### Input data ###

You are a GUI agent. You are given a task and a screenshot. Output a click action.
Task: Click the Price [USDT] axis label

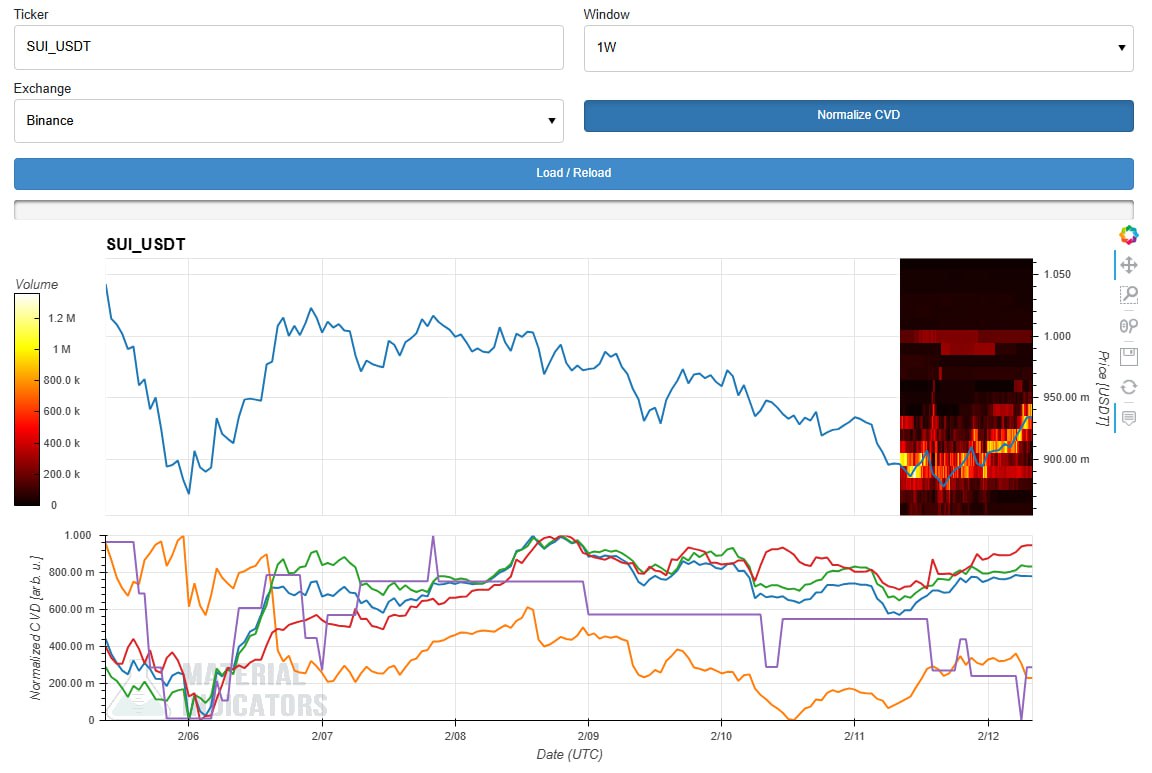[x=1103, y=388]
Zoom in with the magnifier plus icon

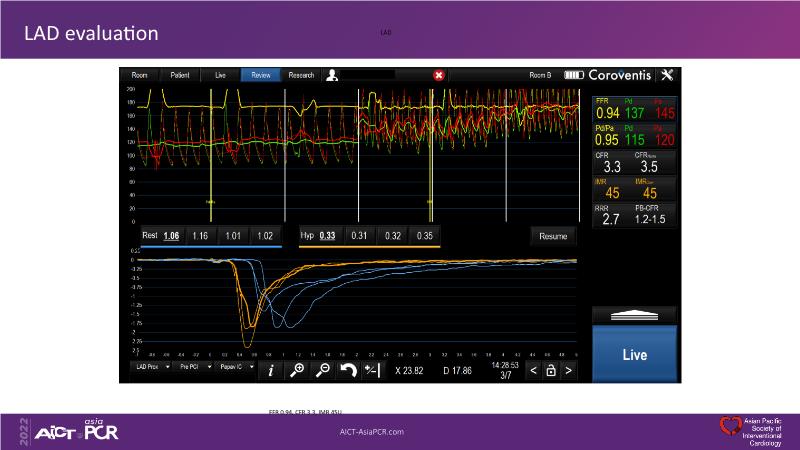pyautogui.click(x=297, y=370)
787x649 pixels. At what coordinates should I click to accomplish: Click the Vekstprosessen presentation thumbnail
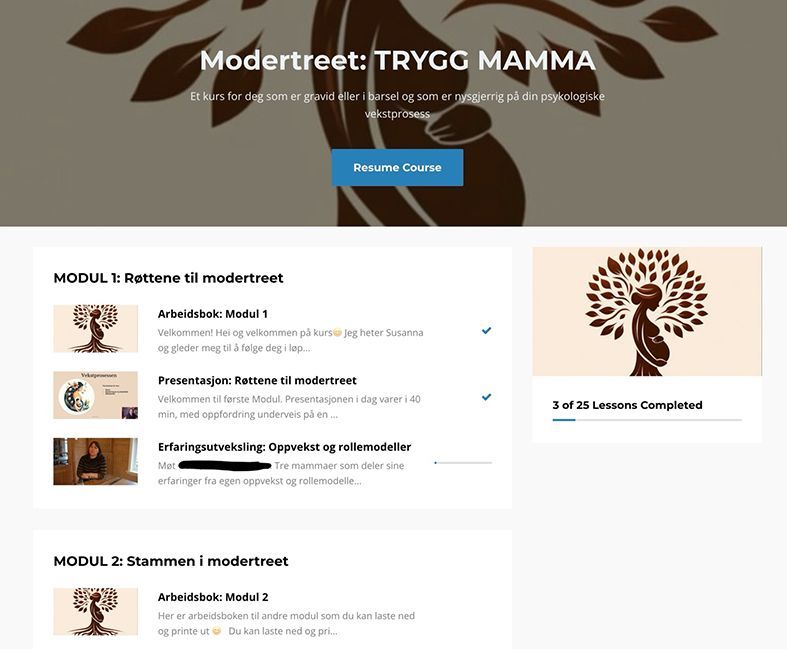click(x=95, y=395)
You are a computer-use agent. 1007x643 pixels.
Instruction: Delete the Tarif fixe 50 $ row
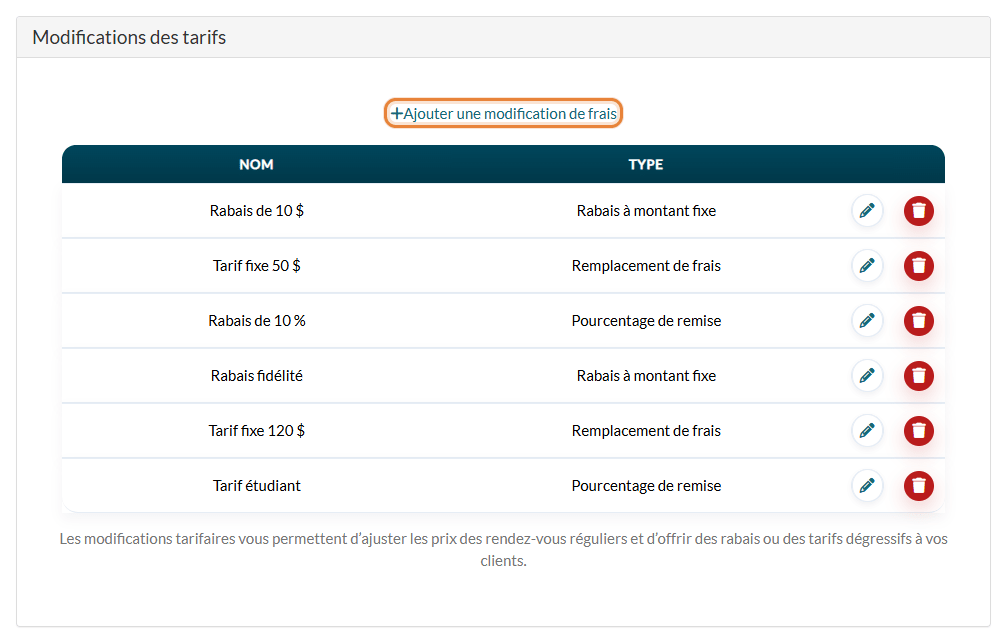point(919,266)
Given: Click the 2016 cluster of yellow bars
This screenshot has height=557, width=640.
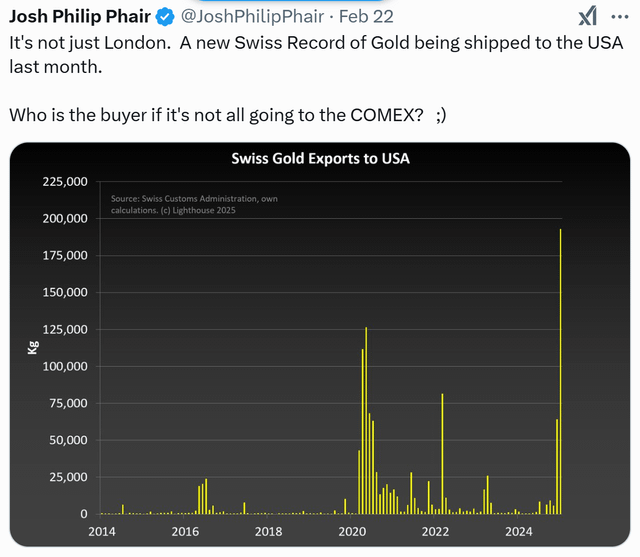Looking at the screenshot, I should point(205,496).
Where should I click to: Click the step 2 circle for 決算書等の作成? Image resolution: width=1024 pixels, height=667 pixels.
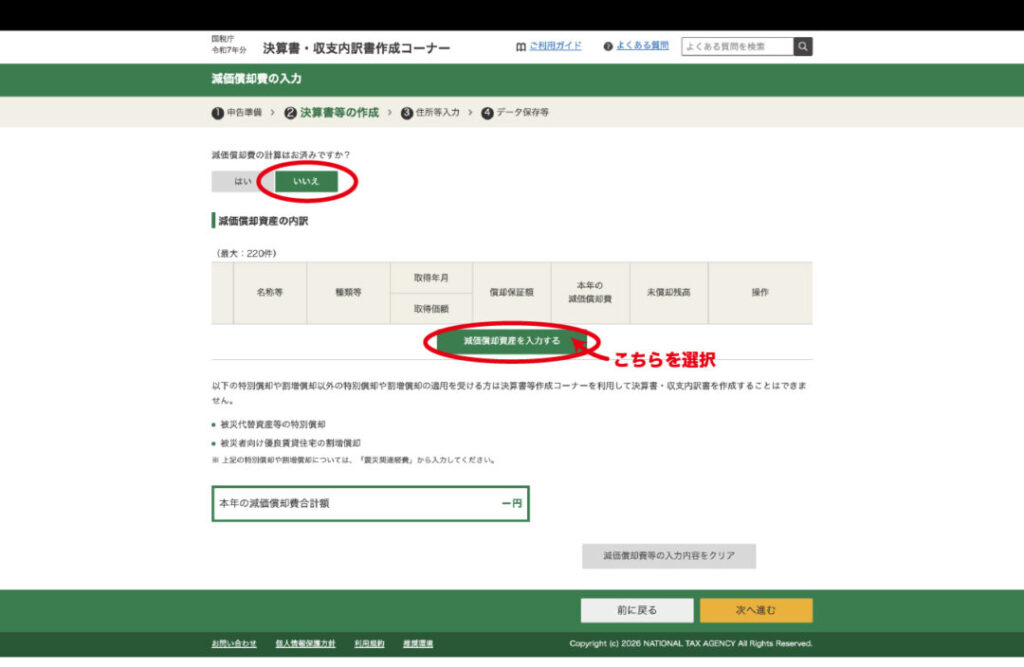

###
### Input data ###

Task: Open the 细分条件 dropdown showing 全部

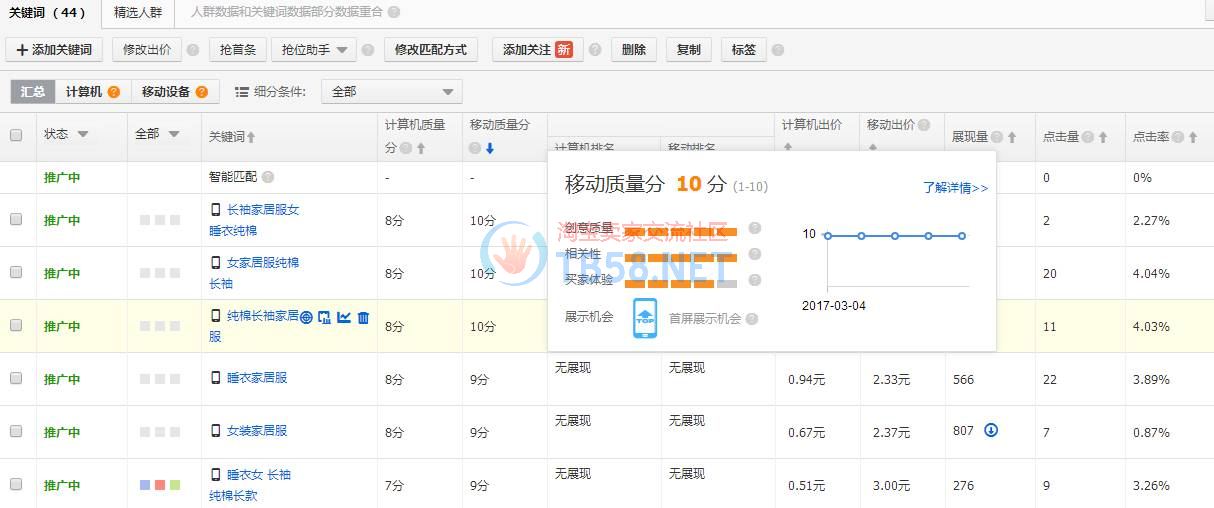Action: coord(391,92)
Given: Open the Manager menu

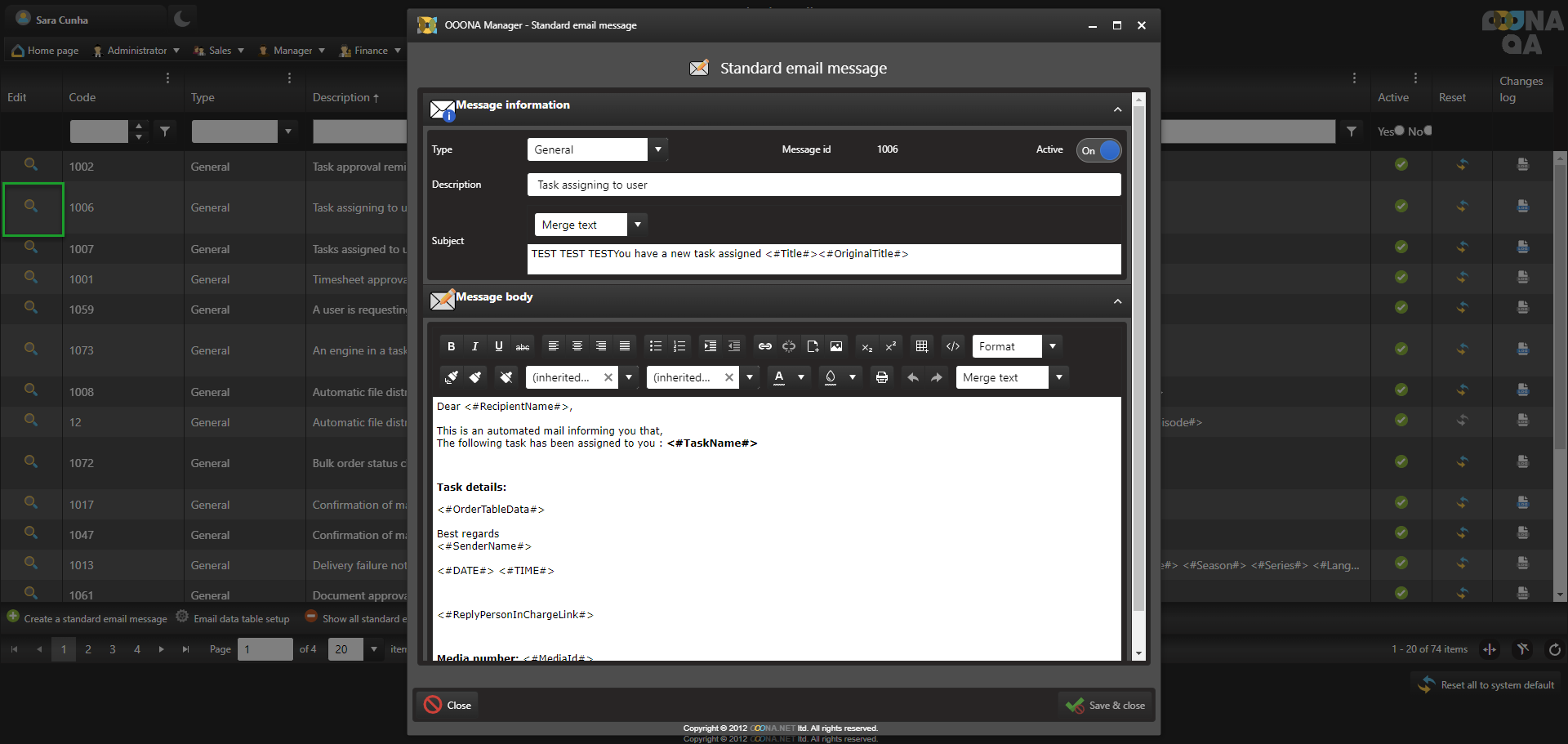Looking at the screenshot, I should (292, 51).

###
### Input data ###

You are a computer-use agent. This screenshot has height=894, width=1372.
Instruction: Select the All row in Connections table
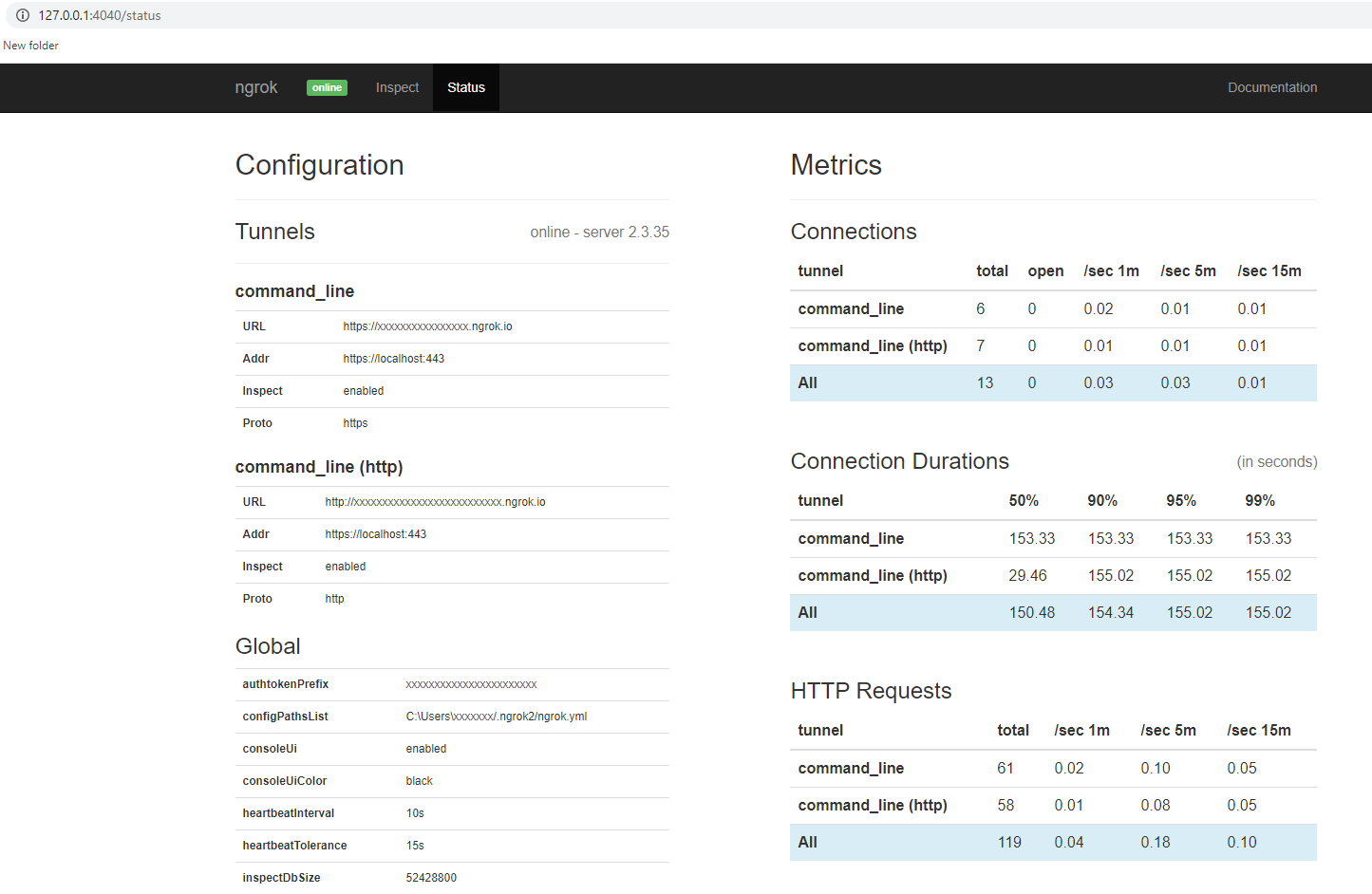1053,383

###

• _Prompt_: Could the stretch from the line with "You are a GUI" through the line with "Given: Click the 2016 cluster of yellow bars" in the listing above be restated word for word, minus the pictures?

• _Answer space_:
You are a GUI agent. You are given a task and a screenshot. Output a click action.
Task: Click the Price [USDT] axis label

[x=1103, y=388]
Zoom in with the magnifier plus icon

pyautogui.click(x=297, y=370)
787x649 pixels. At what coordinates should I click to accomplish: Click the Vekstprosessen presentation thumbnail
click(x=95, y=395)
You are a computer-use agent. 1007x643 pixels.
Instruction: Delete the Tarif fixe 50 $ row
point(919,266)
Given: Click the 2016 cluster of yellow bars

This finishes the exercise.